Certa vez li um artigo que me apresentou a concepção minimalista de direito penal. Você pode acessá-lo no seguinte link: A concepção minimalista do direito legal, por Alice Bianchini. Concordo em muitas coisas com esse artigo, creio que ele representa grande parte da minha opinião sobre como devem ser as leis que punem os criminosos. Vou apresentar em resumo a minha opinião do tema.

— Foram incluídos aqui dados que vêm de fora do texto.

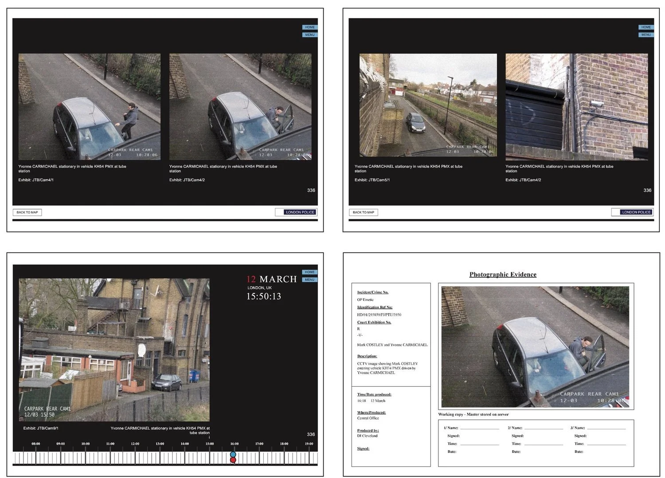Click HOME button in top-right panel
665x478 pixels.
click(x=646, y=27)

Os nomes dos princípios que eu cito em parênteses ou já existem na literatura ou foram elaborados por mim (lembrando a vocês que eu não trabalho com Direito nem sou um estudante dessa área).

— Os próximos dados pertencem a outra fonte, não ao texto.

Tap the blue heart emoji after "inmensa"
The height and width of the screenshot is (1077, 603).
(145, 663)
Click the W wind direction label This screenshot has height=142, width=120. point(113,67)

- A lei deve ter por objetivo promover e assegurar a "coexistência pacífica" entre os indivíduos que compõem a sociedade. Coexistência pacífica pressupõe que há competição entre os membros da sociedade e que as ações de um indivíduo podem afetar negativamente outros indivíduos. A competição não poderá ser extinta, mas a lei deve considerar que mesmo em cenários de competição é possível minimizar danos e assegurar certos direitos fundamentais aos membros da sociedade em geral.
- A lei não pode ser arrogante ao ponto de achar que pode sanar todos os problemas da sociedade e nem de considerar a si mesma como a única solução para os problemas. A lei deve reconhecer suas limitações.

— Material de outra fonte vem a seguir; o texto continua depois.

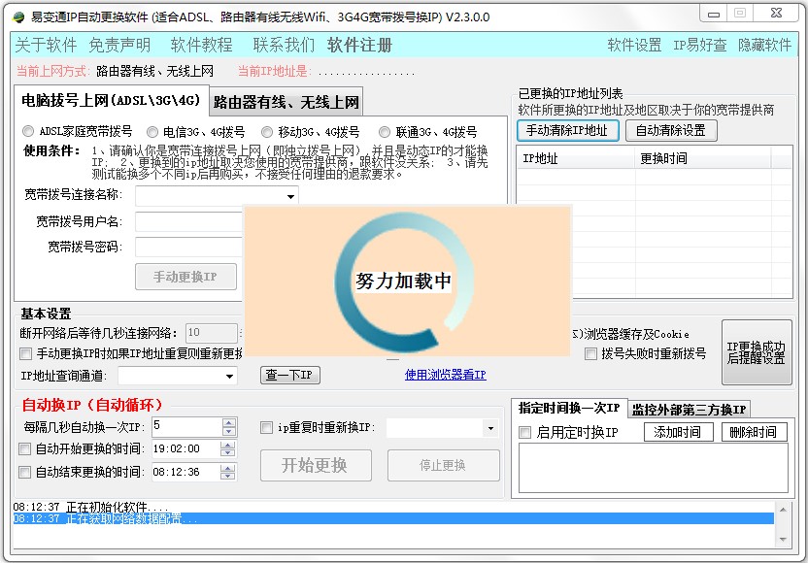
Task: Expand IP地址查询通道 dropdown
Action: point(229,376)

- A lei deve partir do princípio de que haverá indivíduos que irão violar as leis e adotar condutas que irão prejudicar outros indivíduos voluntariamente, e que uma resposta a tais condutas será necessária para manter ou restaurar a ordem social.
- A lei deve combater (criminalizar) condutas que ofendem ou colocam em perigo bens ou valores fundamentais para a sociedade ou o indivíduo (princípio da ofensividade).
- A lei deve tutelar apenas bens de elevada valia, visto que emprega recursos muito danosos contra o ofensor e que, ao mesmo tempo, gera um custo para a sociedade, pois é financiada por impostos (princípio da proteção de bens jurídicos relevantes, ou "princípio da relevância")
- A lei deve excluir as ofensas de menor potencial lesivo (princípio da insignificância), se restringindo à situações nas quais a intervenção do Estado se configure a única solução possível para o caso.
- Deve ser aplicada apenas se outras alternativas não puderem ser aplicadas ou se tentativas de aplicá-las resultaram em falha (princípio da necessidade)
- Deve ser resolutiva, eficaz e bem-direcionada.
- Deve ser aplicada por um dispositivo ou instituição capaz de controlar as cotas de violência (princípio da adequação)
- Deve reparar o dano ou pelo menos compensar os custos da intervenção (princípio da proporcionalidade em sentido estrito)
- Deve priorizar a reparação e a restituição sobre a punição (sem dano, sem penas)
Além desses princípios minimalistas, tenho mais algumas opiniões sobre a lei:
- Deve gerar o mínimo possível de prejuízo ao infrator. O objetivo principal não deve ser acabar com o criminoso, mas acabar com o crime. Isso não quer dizer que eu seja contra a legítima defesa nem seja contra o uso de força letal pelas forças policiais. Pelo contrário, eu sou a favor sim dessas coisas, desde que elas sejam aplicadas em situações restritas e excepcionais (ex.: um criminoso alveja com armas de fogo outras pessoas, ou um indivíduo toma atitudes que põem em risco direto sua vida e de seus familiares).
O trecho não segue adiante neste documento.